_Testo proposto_
◆ ◆ ◆ ◆ ◆

La ricorrenza, ovviamente, guarda ben oltre le difficoltà delle donne impegnate a combattere contro violazioni dei diritti umani e civili, dittature o regimi liberticidi. La “galassia” della violenza verso le donne è vasta e diversificata, e sovente continua a “sfumare” in tristi tradizioni, abitudini, leggi opportunamente incentivate per fini di controllo, economici o religiosi.
Quella che nelle sue varie forme interessa la donna è una delle maggiori violazioni dei diritti umani e include abusi di carattere fisico, sessuale, psicologico ed economico e risulta trasversale a razza, cultura, benessere, collocazione geografica ed età. Può essere localizzata nelle case, per le strade, nelle scuole, sul luogo di lavoro, nelle campagne come nelle città, in campi profughi, in situazioni di pace, conflitto o crisi. Ha aspetti pubblici: stupri etnici, persecuzione religiosa, repressione politica; ma anche privati: violenza domestica, abusi sessuali, controllo forzato delle nascite e selezione sessuale, omicidi d’onore…
Strumento primo di garanzia internazionale è la Dichiarazione Onu sull’eliminazione della violenza contro la donna del 1993, che ha portato molti Paesi ad adeguare le legislazioni nazionali. Dallo scorso maggio è aperto alla firma dei Paesi aderenti al Consiglio d’Europa la Convenzione sulla prevenzione e lotta alla violenza contro le donne e la violenza domestica, che finora ha raccolto 17 adesioni. Ovviamente, lo strumento legislativo o le libere adesioni a trattati e convenzioni non garantiscono di per sé una tutela, soprattutto nelle aree meno favorite del pianeta, ma anche in ambiti insospettati dei Paesi ricchi.
A livello planetario, sei donne su dieci sperimentano nella loro vita una forma di violenza fisica o sessuale. Per evidenziare casi estremi, uno studio dell’Organizzazione mondiale della sanità ha mostrato come la violenza sessuale da parte del partner sia ancora presente nel 71 per cento delle famiglie della campagna etiope contro il 15 per cento del Giappone urbano. Nella maggior parte del mondo globalizzato, la violenza rappresenta per le donne dai 16 ai 44 anni la prima causa di morte o disabilità, con costi altissimi e non solo nei Paesi in via di sviluppo.

◆ ◆ ◆ ◆ ◆

_Dati registrati_

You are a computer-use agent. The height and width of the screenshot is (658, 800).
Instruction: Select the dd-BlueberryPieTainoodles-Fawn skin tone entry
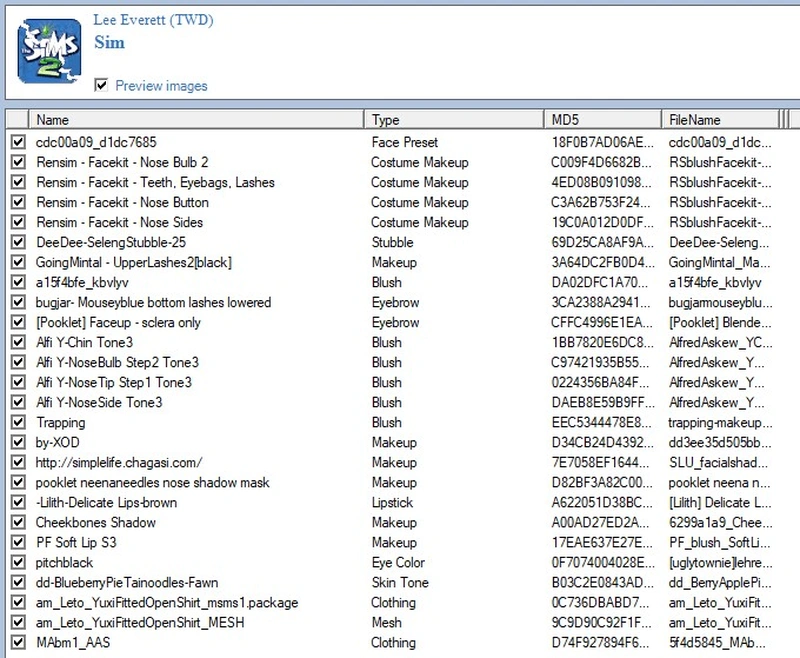(x=127, y=582)
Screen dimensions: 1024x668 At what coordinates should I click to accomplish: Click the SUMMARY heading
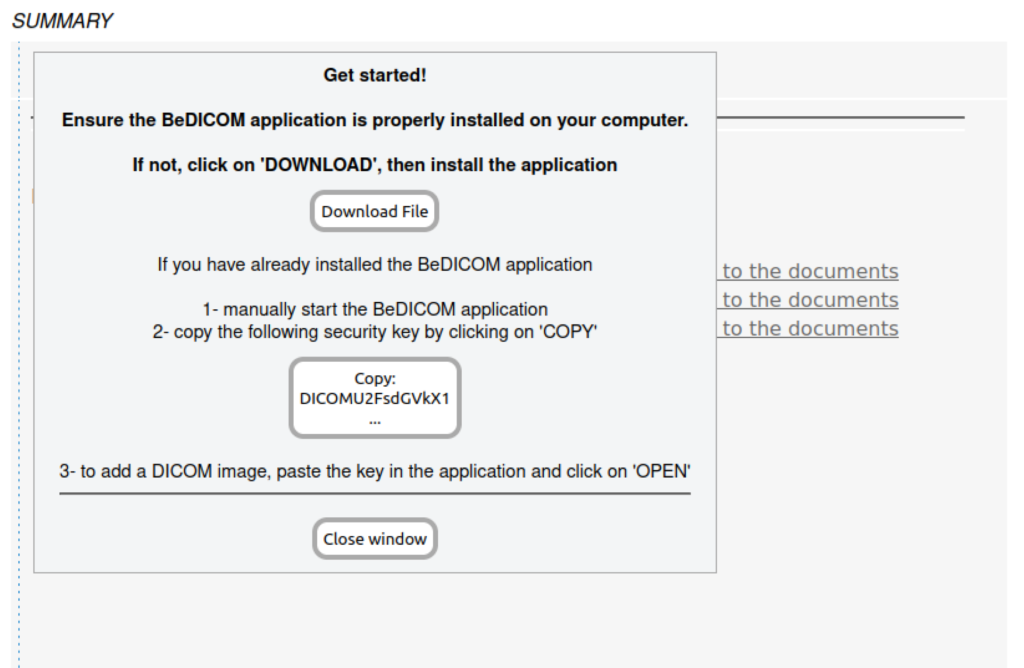point(62,21)
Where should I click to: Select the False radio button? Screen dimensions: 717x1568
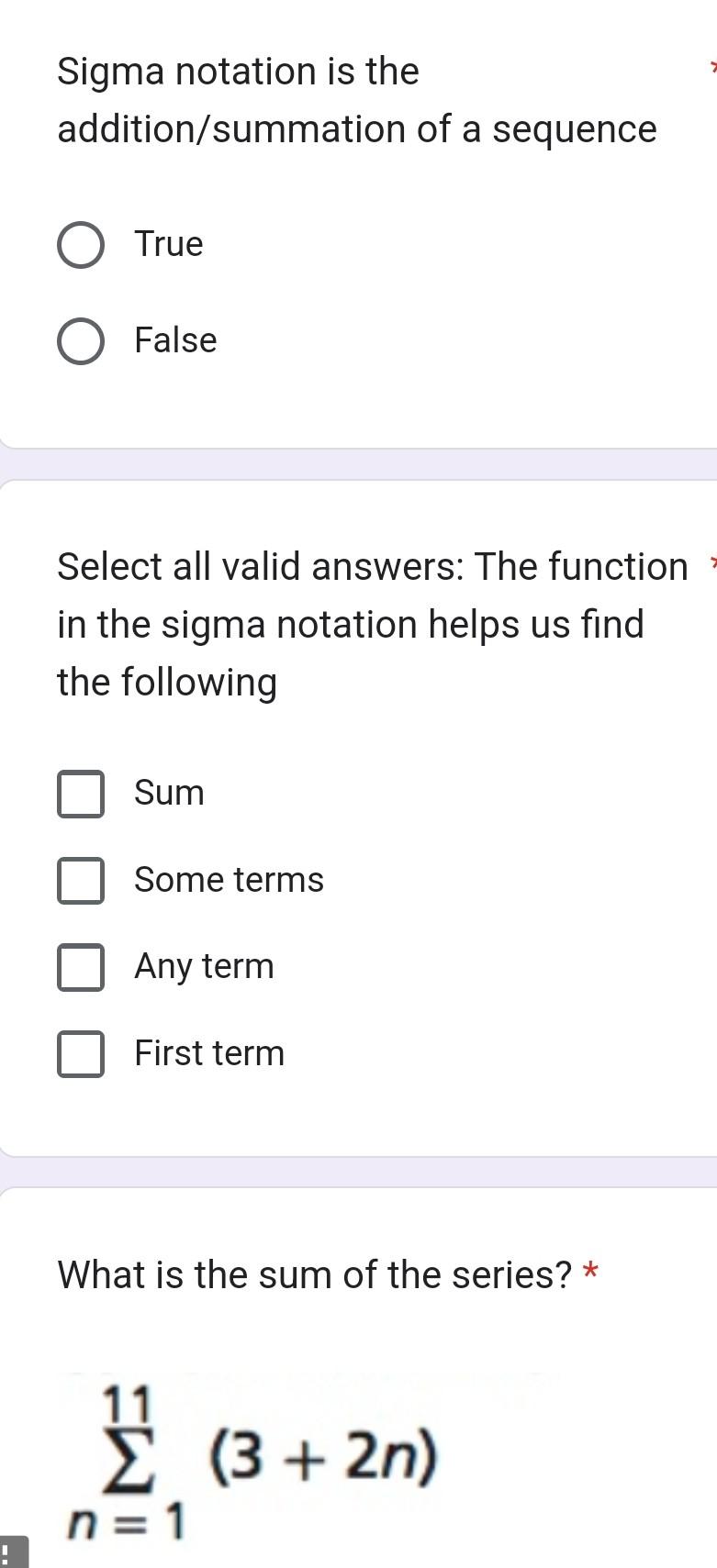pyautogui.click(x=81, y=340)
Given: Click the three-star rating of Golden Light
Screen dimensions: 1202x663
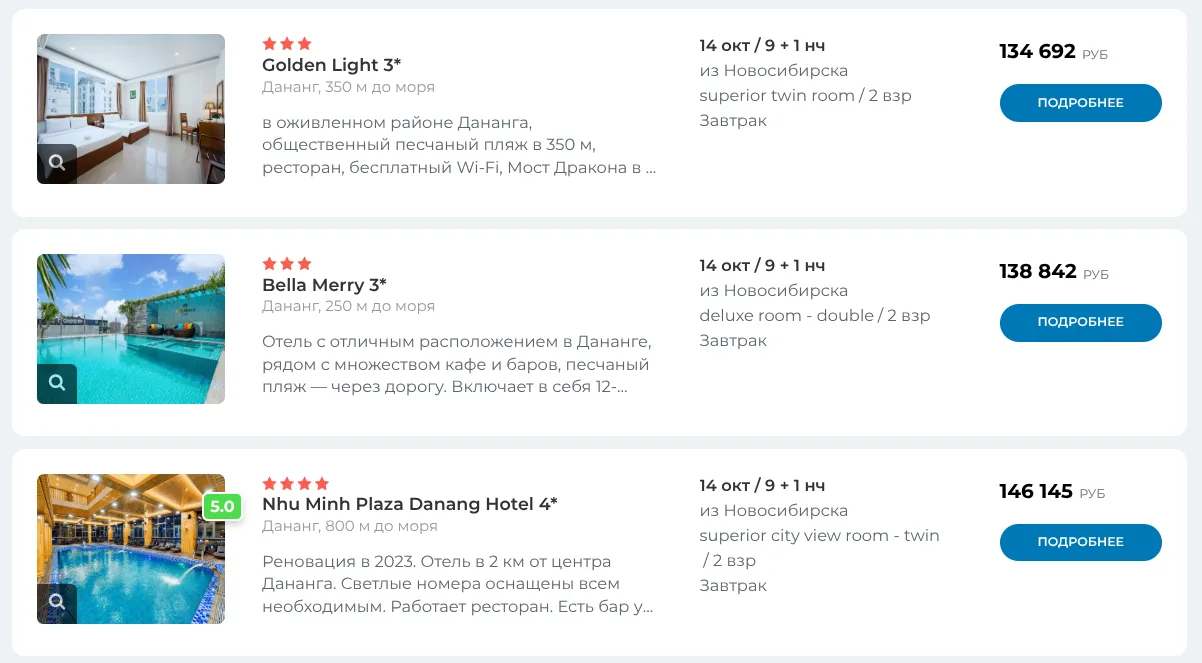Looking at the screenshot, I should click(x=287, y=44).
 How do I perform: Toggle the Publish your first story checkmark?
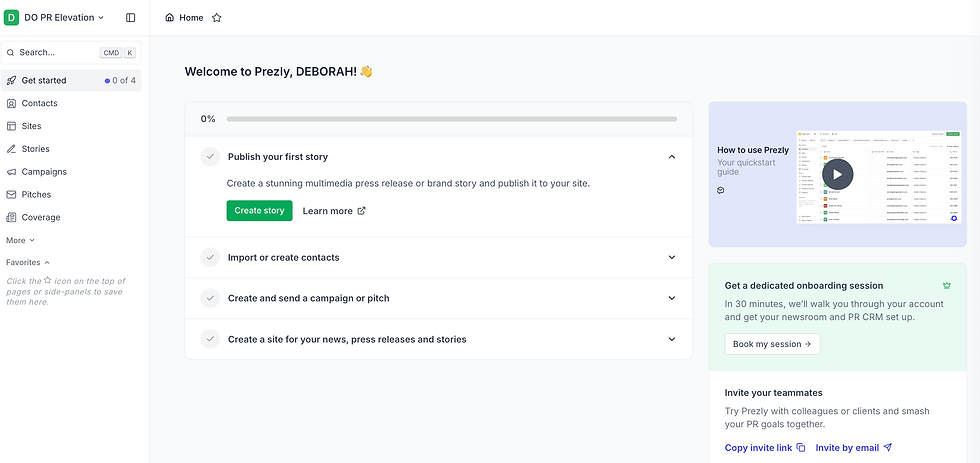(x=210, y=157)
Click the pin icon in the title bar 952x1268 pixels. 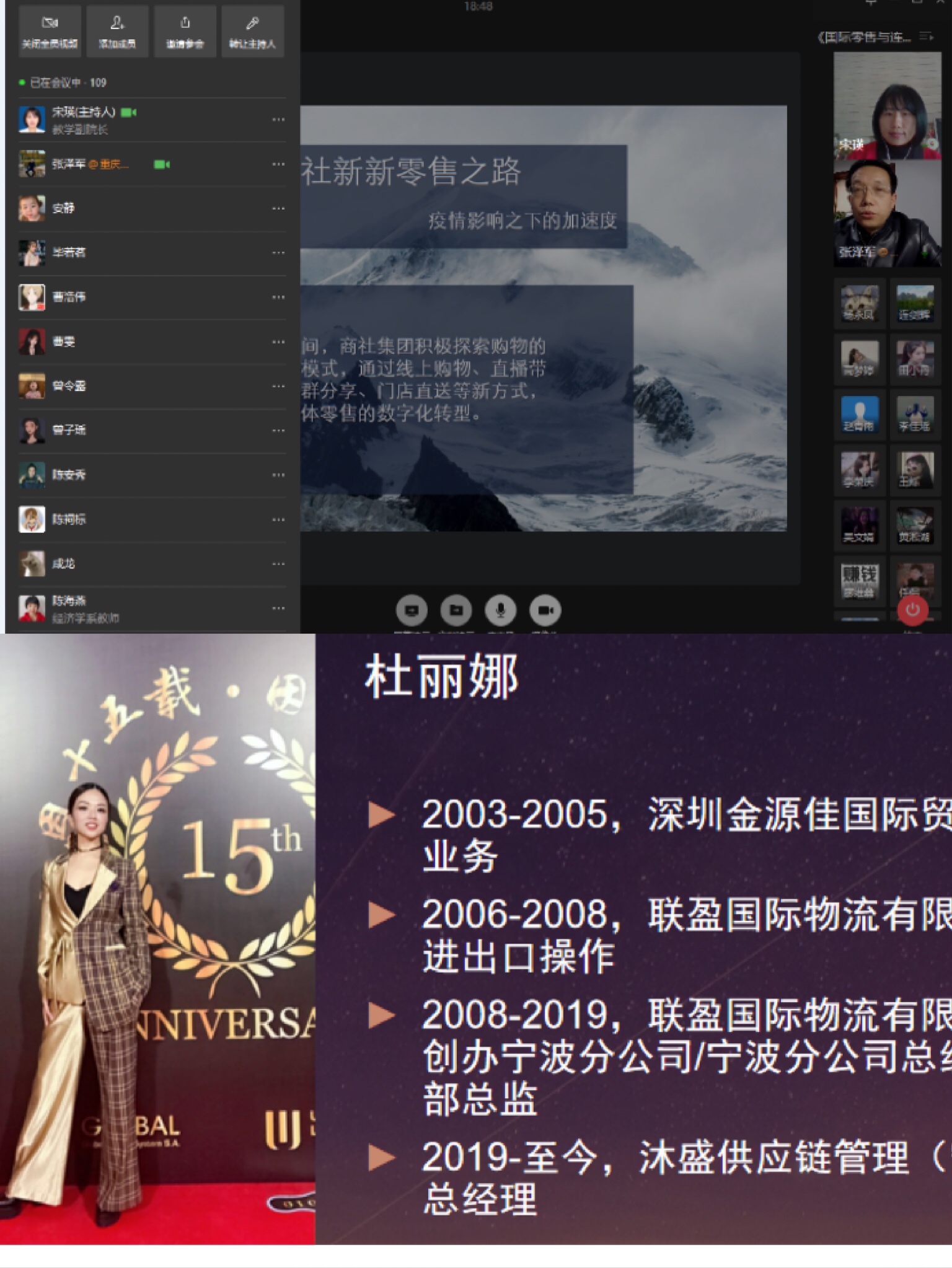coord(870,3)
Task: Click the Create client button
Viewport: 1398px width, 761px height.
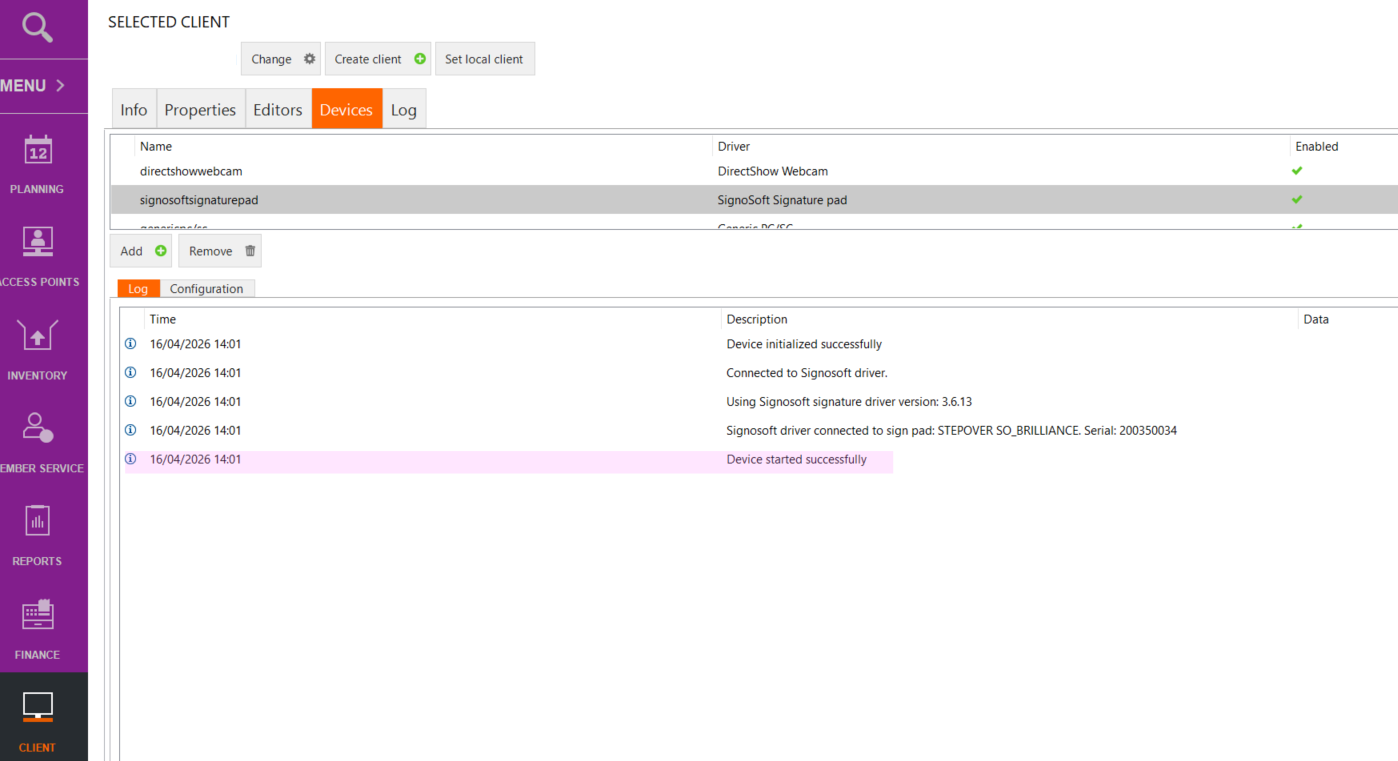Action: 378,59
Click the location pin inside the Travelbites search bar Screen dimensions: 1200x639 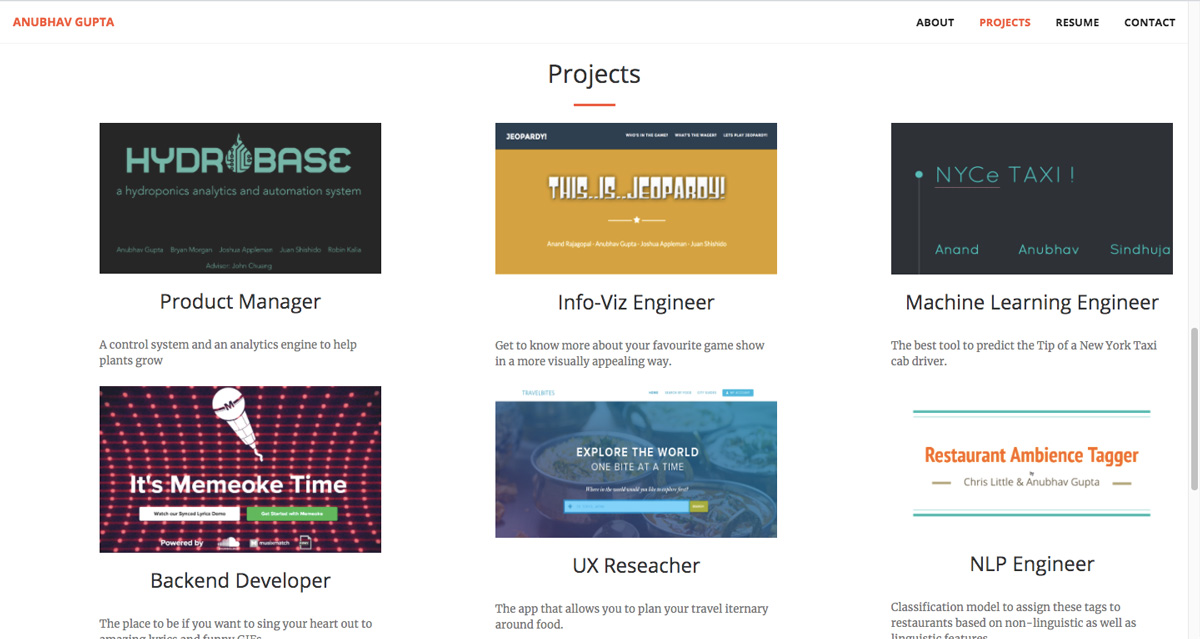coord(570,506)
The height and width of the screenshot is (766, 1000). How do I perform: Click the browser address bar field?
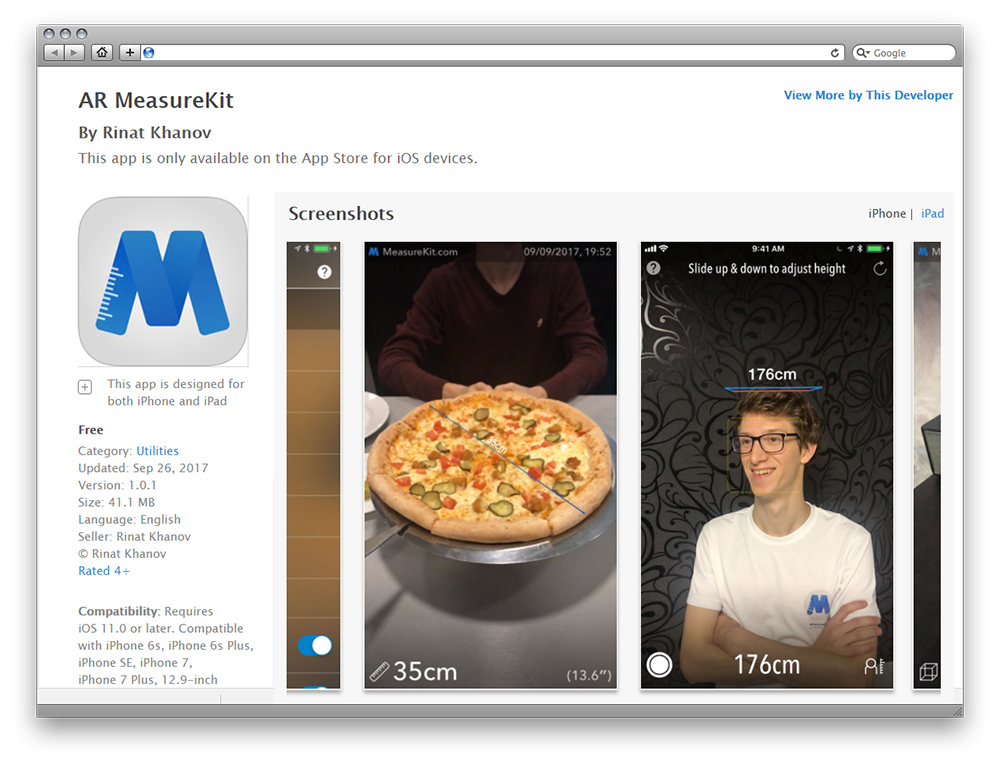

◆ ◆ ◆ ◆ ◆

_Consegna_
Riprendi il testo sulla violenza contro le donne e prosegui dopo la frase che termina con "non solo nei Paesi in via di sviluppo".

_Risposta proposta_
Un rapporto del 2003 del Centro statunitense per il controllo e la prevenzione delle malattie mostrava che nei soli Stati Uniti il costo della violenza domestica superava 5,8 miliardi di dollari l’anno, di cui 1 miliardo per cure mediche e 1,8 come conseguenza dall’assenza forzata dal posto di lavoro.
Non mancano però i progressi.
Nel mondo, sono un centinaio i Paesi che riconoscono e sanzionano la violenza domestica, meno quelli che adottano provvedimenti conseguenti. Lo stupro da parte del coniuge è riconosciuto come reato in 104 Stati e una novantina hanno leggi che colpiscono le molestie sessuali. Complessivamente, però, poco oltre la metà del mondo riconosce oggi la discriminazione della popolazione femminile come un problema da denunciare e perseguire.
La recessione mondiale ha ridotto reddito e opportunità nei Paesi più poveri, con un conseguente aumento dello sfruttamento e della violenza sulla componente femminile, ma anche esponendo a ulteriori abusi quante lavorano o risiedono all’estero, inclusi Europa e Medio Oriente.